Matthew recently expressed skepticism about proposals to expand the OECD Anti-Bribery Convention to countries like China and India. As he explained, adding new parties may undermine the peer review system that is key to the Convention’s success. To succeed, that system requires (in Matthew’s words) that “(1) countries are willing to issue harsh reports about their peers, and (2) countries care about the reports, and find bad reviews embarrassing and/or politically damaging.” But what if public shaming isn’t enough? Imagine that a member state didn’t care enough to change its ways after critical reports. What would be next? Unfortunately, South Africa might help answer that question soon.
Last month, the OECD Working Group on Bribery (“WGB”) issued a scathing Phase 3 Report on South Africa’s compliance with the Convention.
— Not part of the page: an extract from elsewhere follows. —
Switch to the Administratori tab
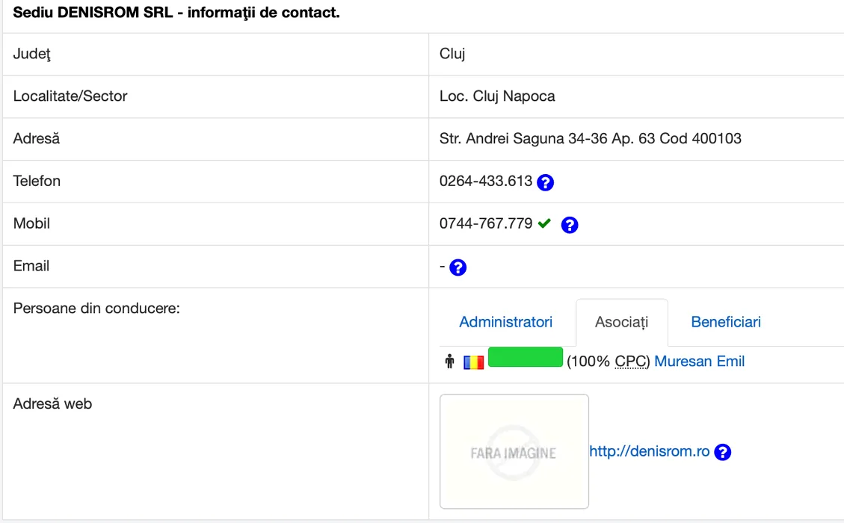coord(505,322)
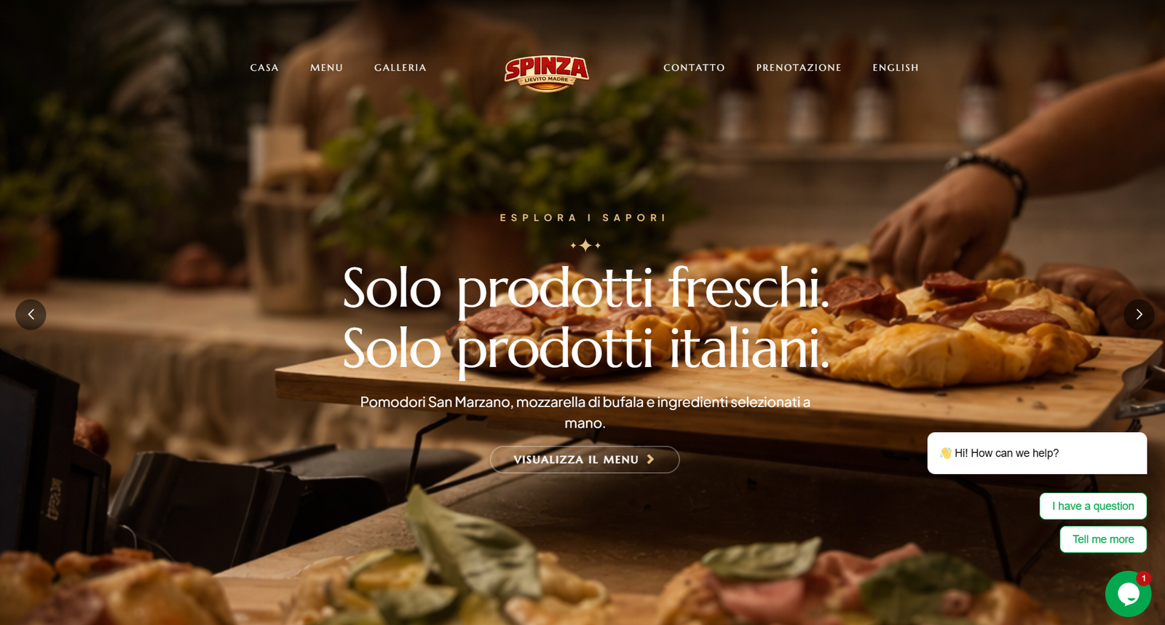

As the FCPA Blog recounted, the OECD appeared to have “encountered a brick wall,” with the reviewing nations “repeatedly express[ing] exasperation with South Africa’s failure . . . to prosecute a single foreign bribery case.” Calling the need for enforcement “imperative,” the WGB insisted that South Africa take “urgent steps” to address a host of infirmities; among other problems, the WGB found that South Africa had allowed political and economic considerations to impede investigations by the nation’s under-resourced anticorruption unit. The OECD also took the unusual steps of (1) asking South Africa to submit a self-assessment and (2) threatening to “take appropriate measures,” including requiring an additional Phase 3bis review, to address South Africa’s continued compliance problems.
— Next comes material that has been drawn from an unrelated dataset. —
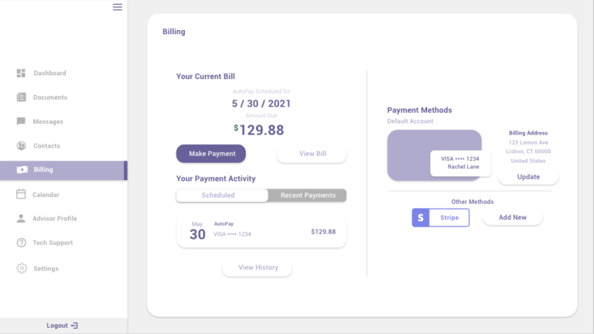594x334 pixels.
Task: Click the Contacts sidebar icon
Action: [x=21, y=145]
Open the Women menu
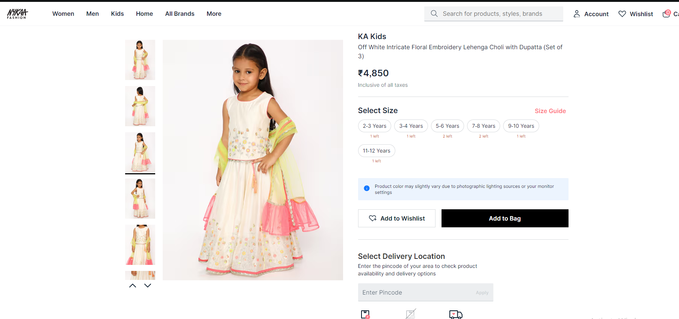 [x=63, y=14]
With South Africa’s ruling party under increasing fire for its failure to combat corruption, the nation’s 2014 elections could mark a turning point in South Africa’s antibribery efforts. But what if they don’t? What if continuing to embarrass South Africa through follow-on reports and a statement of noncompliance isn’t enough to jumpstart enforcement of the Convention in Africa’s largest economy?
To answer this question is to realize that the key to the Convention’s success is also a symbol of its greatest weakness. Bluster as it might, there is little the WGB can do but to keep trying to shame members into compliance. This state of affairs is a product of compromises embedded in the Convention itself:
- First, the Convention neither provides for sanctions nor contemplates expulsion. These gaps are not surprising. After all, in pushing for the Convention, the United States was trying to get other nations to commit themselves to combating corruption, to acculturate them to an anticorruption norm, and to get them to begin prosecuting transnational bribery for the first time. Given those goals, and the desire to get as many OECD members as possible on board, it didn’t make much sense to push for sanctions (which might scare off new members) or expulsion.
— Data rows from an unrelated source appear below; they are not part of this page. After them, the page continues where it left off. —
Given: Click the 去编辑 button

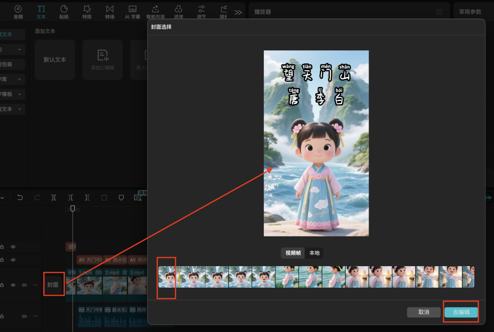Looking at the screenshot, I should tap(461, 312).
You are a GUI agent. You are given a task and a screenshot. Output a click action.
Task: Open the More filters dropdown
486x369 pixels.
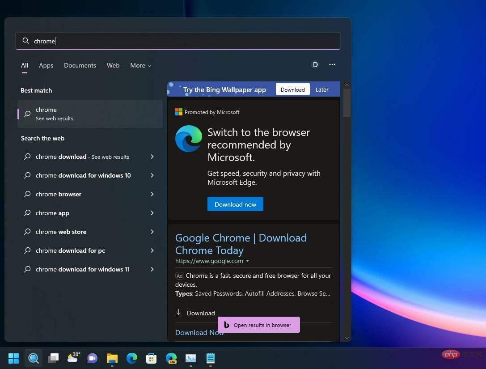click(x=140, y=65)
- Second, South Africa acceded to the Convention without becoming an OECD member, as is permitted under Article 13(2). Allowing non-OECD members to become Convention members made sense from the perspective of wanting to draw nations into the fight against transnational corruption as soon as possible. Today, though, the WGB contains several members — like South Africa — over whom the OECD itself exercises little leverage since it cannot threaten their broader membership or other interests in the OECD.
What does this all mean? Perhaps it’s time — as Matthew seems to suggest — to reconsider the next steps for the Convention. Rapid expansion of the WGB, especially if coupled with seemingly defiant noncompliance by members like a recalcitrant South Africa, will threaten the Convention’s continued vitality. Unfortunately, amending the Convention to add a more robust compliance mechanism — e.g., an escalating sanctions regime — is both a political nonstarter (since it would require the votes of even the noncompliant parties) and a death-knell for future expansion.
Perhaps there is a middle ground: In my view, the best way to maintain the effectiveness of the Convention is to:
- Slow down its expansion (accepting only countries with a demonstrated commitment to enforcement in the form of preexisting prosecutions under foreign anti-bribery laws);
- Hope that shame is, in fact, enough for most countries; and
- Develop an extra-Convention agreement among willing members to (a) offer political and economic rewards to noncompliant nations who step up enforcement efforts and (b) impose collateral consequences upon those who don’t.
This approach would hopefully give moderate and active enforcers carrots and sticks with which to flexibly incentivize compliance without scaring off states considering accession in the way that a rigid intra-Convention sanctions regime might.